-- Begin --

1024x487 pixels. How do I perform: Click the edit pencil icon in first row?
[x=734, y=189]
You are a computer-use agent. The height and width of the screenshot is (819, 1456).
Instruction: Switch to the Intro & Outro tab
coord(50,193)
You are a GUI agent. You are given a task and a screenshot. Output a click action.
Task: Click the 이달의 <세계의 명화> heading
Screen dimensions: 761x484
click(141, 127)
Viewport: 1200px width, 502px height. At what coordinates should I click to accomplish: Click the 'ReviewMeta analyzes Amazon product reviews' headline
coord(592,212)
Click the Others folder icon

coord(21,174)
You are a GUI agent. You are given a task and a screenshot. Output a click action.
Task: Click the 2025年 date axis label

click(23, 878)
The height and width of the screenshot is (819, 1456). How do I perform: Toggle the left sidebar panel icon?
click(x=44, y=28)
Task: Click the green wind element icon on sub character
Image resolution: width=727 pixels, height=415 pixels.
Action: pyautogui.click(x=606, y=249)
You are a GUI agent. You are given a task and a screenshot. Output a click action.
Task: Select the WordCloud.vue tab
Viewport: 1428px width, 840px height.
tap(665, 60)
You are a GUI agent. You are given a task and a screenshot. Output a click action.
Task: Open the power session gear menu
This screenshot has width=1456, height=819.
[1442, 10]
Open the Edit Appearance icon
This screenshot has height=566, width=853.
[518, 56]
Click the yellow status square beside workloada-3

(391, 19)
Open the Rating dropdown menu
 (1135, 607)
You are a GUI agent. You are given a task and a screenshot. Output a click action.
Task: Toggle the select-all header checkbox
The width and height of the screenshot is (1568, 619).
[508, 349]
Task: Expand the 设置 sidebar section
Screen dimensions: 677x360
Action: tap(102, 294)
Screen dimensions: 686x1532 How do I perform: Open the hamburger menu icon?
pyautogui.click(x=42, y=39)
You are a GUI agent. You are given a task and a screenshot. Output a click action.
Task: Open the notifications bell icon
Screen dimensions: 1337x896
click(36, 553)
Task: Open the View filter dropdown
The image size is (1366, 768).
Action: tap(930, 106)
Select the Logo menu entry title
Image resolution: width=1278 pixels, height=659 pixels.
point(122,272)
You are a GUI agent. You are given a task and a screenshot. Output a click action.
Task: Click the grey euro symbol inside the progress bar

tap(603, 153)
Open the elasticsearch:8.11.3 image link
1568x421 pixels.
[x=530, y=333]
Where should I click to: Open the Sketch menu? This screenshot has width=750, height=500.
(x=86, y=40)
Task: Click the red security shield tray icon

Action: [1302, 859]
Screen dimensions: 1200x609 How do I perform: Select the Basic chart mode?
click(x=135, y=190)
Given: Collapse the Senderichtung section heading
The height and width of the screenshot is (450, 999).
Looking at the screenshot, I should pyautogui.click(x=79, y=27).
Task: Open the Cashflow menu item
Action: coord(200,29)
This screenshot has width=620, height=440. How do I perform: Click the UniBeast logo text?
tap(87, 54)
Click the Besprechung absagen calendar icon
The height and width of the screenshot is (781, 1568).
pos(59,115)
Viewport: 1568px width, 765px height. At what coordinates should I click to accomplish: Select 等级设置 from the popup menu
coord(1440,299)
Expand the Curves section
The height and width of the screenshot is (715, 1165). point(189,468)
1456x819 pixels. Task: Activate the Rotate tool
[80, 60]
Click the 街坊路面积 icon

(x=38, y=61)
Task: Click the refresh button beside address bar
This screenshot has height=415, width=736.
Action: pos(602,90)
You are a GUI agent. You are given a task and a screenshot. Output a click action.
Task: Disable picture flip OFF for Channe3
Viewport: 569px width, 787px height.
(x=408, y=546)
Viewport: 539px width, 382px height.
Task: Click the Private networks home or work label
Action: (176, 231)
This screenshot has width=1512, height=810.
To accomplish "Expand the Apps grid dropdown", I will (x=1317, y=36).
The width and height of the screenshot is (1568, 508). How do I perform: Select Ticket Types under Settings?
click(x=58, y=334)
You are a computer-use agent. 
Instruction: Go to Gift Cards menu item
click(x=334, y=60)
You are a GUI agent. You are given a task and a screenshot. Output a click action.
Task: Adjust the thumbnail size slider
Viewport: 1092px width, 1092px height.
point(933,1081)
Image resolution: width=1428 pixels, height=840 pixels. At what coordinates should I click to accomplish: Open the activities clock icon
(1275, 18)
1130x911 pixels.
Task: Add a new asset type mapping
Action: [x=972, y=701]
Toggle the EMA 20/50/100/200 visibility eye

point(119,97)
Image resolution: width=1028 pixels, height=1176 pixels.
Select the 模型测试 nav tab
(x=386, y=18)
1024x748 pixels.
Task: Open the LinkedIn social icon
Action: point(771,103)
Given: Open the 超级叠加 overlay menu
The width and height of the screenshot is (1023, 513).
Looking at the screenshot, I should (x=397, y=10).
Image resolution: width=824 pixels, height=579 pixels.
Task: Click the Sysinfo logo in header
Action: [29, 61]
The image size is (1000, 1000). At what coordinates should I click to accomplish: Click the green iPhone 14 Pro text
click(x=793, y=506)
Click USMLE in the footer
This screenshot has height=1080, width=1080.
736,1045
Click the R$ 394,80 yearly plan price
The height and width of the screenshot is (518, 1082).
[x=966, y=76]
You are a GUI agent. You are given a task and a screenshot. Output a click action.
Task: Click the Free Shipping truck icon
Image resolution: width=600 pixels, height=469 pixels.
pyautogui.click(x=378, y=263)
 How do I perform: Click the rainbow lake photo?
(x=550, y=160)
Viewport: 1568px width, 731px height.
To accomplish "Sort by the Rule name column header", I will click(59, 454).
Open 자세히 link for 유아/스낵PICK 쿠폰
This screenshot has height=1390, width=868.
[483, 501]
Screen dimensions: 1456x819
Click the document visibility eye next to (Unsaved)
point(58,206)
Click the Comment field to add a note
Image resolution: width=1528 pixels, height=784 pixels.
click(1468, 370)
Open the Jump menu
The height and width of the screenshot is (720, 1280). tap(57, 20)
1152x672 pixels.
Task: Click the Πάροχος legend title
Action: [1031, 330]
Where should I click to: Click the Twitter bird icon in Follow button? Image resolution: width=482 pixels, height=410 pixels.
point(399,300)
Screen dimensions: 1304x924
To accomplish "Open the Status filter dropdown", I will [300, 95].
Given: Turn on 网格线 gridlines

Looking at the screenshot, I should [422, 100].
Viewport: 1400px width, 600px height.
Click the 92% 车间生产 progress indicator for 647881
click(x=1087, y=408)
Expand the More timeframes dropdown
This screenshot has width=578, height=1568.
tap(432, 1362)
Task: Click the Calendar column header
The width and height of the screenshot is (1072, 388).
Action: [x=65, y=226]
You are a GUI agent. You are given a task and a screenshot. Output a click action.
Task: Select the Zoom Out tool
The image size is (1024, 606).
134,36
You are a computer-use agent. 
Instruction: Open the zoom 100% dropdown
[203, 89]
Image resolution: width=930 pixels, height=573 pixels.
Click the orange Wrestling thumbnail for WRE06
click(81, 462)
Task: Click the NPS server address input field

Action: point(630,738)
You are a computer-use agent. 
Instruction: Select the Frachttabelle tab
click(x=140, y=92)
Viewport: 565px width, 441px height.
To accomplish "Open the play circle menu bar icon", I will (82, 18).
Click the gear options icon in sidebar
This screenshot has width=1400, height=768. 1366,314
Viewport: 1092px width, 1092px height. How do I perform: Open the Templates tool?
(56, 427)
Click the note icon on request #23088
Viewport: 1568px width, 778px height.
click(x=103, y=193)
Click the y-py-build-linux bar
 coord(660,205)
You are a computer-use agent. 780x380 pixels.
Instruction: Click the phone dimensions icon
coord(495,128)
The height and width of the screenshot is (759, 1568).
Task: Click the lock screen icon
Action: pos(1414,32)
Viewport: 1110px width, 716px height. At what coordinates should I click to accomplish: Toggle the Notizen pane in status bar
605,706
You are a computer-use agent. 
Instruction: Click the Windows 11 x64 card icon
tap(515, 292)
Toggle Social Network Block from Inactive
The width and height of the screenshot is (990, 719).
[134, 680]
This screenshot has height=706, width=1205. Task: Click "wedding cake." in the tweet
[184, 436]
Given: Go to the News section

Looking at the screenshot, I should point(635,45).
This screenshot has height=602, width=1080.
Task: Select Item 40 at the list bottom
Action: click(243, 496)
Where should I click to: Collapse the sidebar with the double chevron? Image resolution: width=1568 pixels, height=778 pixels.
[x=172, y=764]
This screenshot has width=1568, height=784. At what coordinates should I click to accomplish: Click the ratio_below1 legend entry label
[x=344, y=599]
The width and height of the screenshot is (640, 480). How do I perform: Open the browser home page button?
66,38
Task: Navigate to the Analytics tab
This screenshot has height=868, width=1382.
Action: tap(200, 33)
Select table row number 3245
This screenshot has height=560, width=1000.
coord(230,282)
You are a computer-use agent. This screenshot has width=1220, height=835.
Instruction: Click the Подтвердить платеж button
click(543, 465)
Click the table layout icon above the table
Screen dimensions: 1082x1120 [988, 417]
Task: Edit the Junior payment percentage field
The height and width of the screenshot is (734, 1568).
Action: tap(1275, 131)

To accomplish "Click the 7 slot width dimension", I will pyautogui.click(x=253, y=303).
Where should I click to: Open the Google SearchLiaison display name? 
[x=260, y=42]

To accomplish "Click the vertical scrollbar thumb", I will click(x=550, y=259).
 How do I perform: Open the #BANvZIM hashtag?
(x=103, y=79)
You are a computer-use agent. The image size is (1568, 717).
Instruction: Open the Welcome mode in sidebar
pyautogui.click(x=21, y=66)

-- End --

# [What you have to do]
Rewrite the data from its beginning through the line containing "click(141, 127)", substituting "title" for "heading" and leaving everything else unchanged.

# [Output of the task]
1024x487 pixels. How do I perform: Click the edit pencil icon in first row?
[x=734, y=189]
You are a computer-use agent. The height and width of the screenshot is (819, 1456).
Instruction: Switch to the Intro & Outro tab
coord(50,193)
You are a GUI agent. You are given a task and a screenshot. Output a click action.
Task: Click the 이달의 <세계의 명화> title
Screen dimensions: 761x484
click(141, 127)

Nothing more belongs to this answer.